C'est là que les cinq premières minutes de ce nouvel épisode de la série, reprenant directement après les dernières images du season 3 finale, vont tentées dans nous expliquer le pourquoi du
comment. Surtout le fait qu'elle est sauvée. Tout s'active très rapidement. Elle est sauvée in extremis, comme prévu, et surtout des mains de Josh, son petit ami. Ce début d'épisode était très
énergique, et je n'ai pas grand chose à lui dire si ce n'est que c'était drôlement poussif, et surtout très attendu. Dommage que les rebondissements n'ont pas fonctionné, j'aurais aimé voir un
peu plus de moments. Peut être que la rapidité de la mise en place de la situation ne le permet pas forcément.

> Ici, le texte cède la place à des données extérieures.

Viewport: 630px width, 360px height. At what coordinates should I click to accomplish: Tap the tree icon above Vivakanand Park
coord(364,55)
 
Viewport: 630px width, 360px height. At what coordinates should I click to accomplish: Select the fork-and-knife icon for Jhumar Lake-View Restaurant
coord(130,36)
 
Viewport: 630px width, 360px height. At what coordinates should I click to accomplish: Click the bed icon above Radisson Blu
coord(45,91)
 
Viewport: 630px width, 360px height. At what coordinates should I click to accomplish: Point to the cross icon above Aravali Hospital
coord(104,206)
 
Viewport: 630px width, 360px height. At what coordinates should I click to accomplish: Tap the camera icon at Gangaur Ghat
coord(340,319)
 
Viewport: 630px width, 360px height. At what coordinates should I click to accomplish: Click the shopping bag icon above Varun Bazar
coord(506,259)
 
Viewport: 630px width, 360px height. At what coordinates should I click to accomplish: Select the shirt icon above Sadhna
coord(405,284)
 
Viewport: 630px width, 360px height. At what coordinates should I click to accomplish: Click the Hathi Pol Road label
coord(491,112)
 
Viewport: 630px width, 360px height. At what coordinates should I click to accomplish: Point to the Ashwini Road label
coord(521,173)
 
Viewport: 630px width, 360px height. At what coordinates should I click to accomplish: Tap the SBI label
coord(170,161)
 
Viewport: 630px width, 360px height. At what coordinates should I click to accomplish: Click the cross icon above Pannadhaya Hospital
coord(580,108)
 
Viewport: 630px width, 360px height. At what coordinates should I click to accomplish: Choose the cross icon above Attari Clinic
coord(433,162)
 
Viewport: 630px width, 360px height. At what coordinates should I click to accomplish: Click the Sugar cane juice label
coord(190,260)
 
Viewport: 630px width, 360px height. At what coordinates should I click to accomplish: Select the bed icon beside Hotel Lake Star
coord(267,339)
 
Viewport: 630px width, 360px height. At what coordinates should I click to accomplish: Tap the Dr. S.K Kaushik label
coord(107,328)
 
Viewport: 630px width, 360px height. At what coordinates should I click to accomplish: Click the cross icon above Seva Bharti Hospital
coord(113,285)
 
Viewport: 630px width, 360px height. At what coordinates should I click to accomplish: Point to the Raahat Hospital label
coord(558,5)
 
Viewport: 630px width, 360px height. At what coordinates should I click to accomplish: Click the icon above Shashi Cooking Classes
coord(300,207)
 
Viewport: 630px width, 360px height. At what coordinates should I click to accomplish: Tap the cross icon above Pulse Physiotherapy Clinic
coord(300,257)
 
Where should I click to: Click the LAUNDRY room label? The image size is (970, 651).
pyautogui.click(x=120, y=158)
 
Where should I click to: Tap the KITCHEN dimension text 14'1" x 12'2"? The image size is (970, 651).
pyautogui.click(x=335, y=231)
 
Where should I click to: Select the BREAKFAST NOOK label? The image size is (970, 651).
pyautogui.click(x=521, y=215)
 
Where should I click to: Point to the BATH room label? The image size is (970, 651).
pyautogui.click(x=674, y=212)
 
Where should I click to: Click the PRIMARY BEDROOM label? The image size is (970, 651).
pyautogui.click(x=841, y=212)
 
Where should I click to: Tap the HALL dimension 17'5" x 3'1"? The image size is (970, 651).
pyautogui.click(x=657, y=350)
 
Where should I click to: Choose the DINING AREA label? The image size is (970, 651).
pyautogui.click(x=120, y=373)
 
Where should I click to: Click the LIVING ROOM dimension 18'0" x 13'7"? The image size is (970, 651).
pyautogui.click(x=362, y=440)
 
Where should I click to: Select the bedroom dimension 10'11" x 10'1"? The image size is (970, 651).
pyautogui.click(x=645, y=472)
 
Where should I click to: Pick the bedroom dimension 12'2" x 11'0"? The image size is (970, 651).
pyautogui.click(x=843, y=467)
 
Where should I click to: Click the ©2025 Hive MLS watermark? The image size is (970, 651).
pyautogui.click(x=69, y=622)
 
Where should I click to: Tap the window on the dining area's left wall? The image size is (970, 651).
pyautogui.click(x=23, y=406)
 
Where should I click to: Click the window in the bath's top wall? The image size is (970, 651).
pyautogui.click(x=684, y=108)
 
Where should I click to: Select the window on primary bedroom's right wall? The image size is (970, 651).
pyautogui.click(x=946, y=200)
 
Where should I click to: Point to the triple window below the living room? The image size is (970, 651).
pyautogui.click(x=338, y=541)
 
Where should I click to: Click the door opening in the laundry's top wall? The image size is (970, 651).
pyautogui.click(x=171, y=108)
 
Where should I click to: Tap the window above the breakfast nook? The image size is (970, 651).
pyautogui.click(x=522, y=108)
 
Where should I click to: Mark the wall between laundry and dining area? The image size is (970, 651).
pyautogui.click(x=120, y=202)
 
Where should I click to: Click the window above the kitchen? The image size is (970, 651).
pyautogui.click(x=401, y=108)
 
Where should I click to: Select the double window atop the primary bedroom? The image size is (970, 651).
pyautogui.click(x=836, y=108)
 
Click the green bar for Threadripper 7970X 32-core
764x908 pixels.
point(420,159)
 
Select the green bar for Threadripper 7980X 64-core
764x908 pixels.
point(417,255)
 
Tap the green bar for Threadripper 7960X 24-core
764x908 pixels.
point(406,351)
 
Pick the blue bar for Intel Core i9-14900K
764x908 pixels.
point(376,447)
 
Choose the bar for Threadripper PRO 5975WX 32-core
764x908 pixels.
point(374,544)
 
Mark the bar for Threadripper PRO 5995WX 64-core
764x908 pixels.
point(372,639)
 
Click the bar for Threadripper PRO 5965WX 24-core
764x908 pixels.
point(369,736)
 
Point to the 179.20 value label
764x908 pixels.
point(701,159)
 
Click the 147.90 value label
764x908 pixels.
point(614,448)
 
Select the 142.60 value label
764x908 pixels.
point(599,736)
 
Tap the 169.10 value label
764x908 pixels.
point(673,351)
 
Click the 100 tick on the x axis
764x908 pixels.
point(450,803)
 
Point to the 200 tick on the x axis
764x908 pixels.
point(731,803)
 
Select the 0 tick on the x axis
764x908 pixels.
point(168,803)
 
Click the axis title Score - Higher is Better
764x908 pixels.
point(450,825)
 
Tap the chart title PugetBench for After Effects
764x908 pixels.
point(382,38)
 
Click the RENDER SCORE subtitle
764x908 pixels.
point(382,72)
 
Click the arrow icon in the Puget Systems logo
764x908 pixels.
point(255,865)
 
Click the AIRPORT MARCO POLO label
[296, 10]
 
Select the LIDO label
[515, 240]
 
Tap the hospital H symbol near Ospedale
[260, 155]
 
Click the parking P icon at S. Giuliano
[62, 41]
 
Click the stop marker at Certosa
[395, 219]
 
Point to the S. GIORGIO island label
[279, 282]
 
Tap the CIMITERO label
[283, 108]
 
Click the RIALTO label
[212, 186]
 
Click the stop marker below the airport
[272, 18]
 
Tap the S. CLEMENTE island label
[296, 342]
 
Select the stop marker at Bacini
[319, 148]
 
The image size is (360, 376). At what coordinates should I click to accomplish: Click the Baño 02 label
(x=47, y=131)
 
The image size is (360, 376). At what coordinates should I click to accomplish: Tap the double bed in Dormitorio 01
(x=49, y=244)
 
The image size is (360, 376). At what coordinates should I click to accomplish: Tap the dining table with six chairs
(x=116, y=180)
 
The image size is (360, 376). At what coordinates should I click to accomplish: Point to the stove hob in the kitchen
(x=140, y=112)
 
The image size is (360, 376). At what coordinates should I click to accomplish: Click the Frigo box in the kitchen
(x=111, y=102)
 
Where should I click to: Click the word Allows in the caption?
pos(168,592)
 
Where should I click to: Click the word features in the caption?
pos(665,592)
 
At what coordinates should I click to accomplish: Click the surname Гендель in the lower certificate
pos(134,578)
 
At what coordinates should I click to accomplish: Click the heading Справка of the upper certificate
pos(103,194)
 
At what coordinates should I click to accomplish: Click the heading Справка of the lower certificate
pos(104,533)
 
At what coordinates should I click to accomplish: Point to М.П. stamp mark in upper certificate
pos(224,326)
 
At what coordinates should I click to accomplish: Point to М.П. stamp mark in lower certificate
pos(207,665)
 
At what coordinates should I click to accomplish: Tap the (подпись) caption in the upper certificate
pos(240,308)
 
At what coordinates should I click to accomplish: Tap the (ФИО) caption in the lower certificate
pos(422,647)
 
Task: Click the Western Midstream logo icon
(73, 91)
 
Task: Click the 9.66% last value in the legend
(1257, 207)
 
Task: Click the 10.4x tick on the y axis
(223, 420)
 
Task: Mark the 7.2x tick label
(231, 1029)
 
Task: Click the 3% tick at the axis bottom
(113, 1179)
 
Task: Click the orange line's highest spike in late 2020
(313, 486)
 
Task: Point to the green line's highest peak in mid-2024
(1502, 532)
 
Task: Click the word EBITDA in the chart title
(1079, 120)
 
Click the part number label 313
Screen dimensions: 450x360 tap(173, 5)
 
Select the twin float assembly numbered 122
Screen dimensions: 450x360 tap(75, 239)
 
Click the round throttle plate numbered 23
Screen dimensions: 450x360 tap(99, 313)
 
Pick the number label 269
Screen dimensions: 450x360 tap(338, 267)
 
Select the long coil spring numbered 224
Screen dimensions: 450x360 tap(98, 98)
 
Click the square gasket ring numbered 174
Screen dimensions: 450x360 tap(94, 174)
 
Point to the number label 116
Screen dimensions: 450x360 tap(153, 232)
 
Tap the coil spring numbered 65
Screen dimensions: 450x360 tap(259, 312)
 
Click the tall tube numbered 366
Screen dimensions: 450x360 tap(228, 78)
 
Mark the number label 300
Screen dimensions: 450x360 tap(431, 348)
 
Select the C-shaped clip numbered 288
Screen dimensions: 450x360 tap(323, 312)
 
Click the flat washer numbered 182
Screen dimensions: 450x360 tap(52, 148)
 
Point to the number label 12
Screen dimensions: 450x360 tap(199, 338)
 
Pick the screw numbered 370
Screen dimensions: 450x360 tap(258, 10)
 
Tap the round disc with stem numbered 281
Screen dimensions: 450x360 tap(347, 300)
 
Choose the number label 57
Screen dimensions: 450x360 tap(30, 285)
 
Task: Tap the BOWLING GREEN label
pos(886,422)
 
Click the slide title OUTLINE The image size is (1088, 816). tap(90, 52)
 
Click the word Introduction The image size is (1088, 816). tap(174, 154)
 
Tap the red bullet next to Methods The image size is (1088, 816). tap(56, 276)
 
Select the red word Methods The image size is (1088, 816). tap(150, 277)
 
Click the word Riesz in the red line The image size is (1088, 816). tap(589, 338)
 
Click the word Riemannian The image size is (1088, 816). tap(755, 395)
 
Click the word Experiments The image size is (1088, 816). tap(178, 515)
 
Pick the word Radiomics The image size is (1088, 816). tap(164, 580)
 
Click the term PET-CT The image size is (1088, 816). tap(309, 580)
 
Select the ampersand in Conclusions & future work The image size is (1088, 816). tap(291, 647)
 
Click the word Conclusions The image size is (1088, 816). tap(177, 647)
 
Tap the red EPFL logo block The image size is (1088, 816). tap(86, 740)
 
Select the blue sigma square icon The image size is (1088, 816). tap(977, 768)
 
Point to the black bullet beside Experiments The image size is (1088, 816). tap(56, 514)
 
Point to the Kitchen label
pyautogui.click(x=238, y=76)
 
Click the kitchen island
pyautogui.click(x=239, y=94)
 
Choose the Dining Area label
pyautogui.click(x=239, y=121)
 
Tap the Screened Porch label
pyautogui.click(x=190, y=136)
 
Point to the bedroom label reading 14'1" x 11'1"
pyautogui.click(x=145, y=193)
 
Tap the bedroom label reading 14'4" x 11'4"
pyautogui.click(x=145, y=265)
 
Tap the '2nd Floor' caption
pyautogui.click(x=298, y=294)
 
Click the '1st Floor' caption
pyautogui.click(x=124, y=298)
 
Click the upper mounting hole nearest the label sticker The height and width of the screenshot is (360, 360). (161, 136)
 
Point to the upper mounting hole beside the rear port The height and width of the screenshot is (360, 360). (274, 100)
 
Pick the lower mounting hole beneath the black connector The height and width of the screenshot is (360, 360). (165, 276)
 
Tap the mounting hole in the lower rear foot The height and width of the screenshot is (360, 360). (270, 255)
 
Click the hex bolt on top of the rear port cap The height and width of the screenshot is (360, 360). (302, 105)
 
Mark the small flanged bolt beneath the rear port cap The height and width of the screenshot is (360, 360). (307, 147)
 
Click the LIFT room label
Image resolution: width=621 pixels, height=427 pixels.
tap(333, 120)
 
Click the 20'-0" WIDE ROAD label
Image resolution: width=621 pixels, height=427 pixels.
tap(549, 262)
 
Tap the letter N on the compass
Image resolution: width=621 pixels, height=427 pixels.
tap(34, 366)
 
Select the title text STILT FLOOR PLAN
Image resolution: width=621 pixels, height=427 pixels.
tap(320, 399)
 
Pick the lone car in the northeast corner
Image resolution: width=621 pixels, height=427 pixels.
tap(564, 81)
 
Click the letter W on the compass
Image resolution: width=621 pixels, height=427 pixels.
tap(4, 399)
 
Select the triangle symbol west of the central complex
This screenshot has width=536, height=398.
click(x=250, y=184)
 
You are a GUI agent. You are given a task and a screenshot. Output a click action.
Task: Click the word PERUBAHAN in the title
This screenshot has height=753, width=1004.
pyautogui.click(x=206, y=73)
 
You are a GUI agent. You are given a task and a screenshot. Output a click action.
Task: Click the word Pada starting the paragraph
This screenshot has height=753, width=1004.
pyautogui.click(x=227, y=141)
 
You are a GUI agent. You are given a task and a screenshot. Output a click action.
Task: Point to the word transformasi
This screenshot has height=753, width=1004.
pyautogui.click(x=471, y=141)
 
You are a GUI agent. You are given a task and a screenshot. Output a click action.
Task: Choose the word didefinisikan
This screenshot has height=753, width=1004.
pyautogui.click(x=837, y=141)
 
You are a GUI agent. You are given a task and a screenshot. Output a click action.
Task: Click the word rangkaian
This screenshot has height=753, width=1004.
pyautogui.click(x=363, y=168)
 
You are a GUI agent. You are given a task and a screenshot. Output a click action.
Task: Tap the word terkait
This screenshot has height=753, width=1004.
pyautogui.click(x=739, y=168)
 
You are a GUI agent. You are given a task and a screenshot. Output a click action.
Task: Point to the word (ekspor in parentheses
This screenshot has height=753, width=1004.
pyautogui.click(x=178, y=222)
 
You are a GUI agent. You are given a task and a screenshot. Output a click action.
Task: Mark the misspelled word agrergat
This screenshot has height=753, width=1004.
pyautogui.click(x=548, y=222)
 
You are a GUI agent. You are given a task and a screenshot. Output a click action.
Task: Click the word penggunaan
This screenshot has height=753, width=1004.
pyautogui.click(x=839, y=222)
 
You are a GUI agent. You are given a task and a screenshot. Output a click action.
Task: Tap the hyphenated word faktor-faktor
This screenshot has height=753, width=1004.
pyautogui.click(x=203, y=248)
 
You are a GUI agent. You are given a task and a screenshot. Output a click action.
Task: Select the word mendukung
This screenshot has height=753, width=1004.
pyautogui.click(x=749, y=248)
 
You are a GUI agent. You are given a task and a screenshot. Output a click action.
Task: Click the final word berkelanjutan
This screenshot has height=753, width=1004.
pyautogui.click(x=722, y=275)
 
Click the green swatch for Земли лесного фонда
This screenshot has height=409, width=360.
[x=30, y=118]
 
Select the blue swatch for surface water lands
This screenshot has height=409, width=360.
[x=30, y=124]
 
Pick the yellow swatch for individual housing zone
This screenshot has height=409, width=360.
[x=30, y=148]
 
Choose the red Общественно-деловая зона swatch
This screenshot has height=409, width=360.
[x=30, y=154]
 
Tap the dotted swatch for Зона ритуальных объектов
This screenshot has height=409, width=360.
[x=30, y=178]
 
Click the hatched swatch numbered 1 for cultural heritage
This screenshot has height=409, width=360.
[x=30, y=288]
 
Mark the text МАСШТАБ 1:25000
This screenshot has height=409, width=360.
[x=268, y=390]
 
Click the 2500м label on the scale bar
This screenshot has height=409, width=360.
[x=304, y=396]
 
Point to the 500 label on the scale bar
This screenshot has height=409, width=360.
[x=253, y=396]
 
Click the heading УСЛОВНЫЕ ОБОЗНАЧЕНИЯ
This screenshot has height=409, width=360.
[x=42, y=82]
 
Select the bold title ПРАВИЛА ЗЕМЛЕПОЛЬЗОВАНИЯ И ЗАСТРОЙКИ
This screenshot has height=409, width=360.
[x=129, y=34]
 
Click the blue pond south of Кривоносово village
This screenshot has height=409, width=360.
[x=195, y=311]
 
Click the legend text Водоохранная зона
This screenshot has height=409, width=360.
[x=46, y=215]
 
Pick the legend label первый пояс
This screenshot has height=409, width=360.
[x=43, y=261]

La suite c'est deux mois après les évènements, elle revient au commissariat, et des choses ont changés : Castle ne travaille plus avec eux, Victoria Gates est la nouvelle capitaine de l'équipe
(incarnée par l'excellente Penny Johnson Jerald) et une nouvelle affaire, celle du meurtre d'une journaliste people, l'attends. Tout va encore une fois très vite, il faut dire qu'il n'y a que 40
minutes d'épisode et qu'il faut assurer au téléspectateur au moins assez de temps pour résoudre l'affaire afin qu'il y croit. Je me dit que la série aurait très bien pu ne garder que Castle et
Beckett sans aucune affaire policière à côté. L'épisode aurait été très "out", et surtout nouveau genre dans une série policière, mais ça aurait été classe. Car j'ai adoré la discussion sur les
balançoires. C'était mignon et surtout un peu émouvant sur les bords puisque Beckett ne sait pas ce qui s'est passé et ne se souvient pas que Castle lui a dit "I Love You". Enfin, c'est ce
qu'elle veut bien nous faire croire.
En effet, la fin de l'épisode remet donc tout le propos en cause. Ce n'est pas vraiment ce qui m'a le plus plu puisque d'un autre côté, je m'y attendais. Elle va confier à son psy incarné
par un ex de Star Trek - Michael Dorn - qu'elle se souvient de TOUT. Donc la suite de la saison va sûrement se baser sur la relation ratée de Castle et Beckett. J'espère qu'ils ne vont pas
pédaler dans la semoule car au fond on sait bien que ces deux là son fait pour être ensemble. Le cliffangher c'est également l'enquête que Castle continu sur le tireur de Beckett et le pourquoi
on lui en veut. Je ne sais pas trop où cela va nous emmener mais la saison semble déjà bien partie. Les bases sont solides. Je pense notamment à Victoria qui remplace le très dévoué Montgommery.
Elle ne semble pas très joviale à l'idée que Castle intègre l'équipe comme ça lui chante en surpassant son autorité et utilisant son amitié avec le maire.
Il y a donc un gros potentiel ici. Par ailleurs, le cas de la semaine était classique et sympathique. Disons que l'histoire ne laisse pas trop de temps au développement donc la résolution de
l'affaire se fait de façon très simpliste et sans contrefaçon. Je ne suis pas contre, l'ensemble de l'épisode, bien qu'un peu poussif sur les bords de par ses facilités prises avec le scénario
(notamment la fin qui reste la plus grosse non-prise de risque de la saison à mon avis que de ne pas avouer les sentiments de Castle auprès de Beckett), je trouve qu'on est dans le schéma
"Castle" que j'aime bien. J'espère que la suite des évènements prendra aussi du temps pour installer l'ambiance et placer les éléments, j'aime bien les intrigues sous-jacente des épisodes, encore
plus que les cas de la semaine. Donc je reste à scruter mon écran, Castle et Beckett je vous adore. A mardi prochain…
Note : 6.5/10. En bref, un retour assez poussif dans la forme mais agréable dans l'ensemble.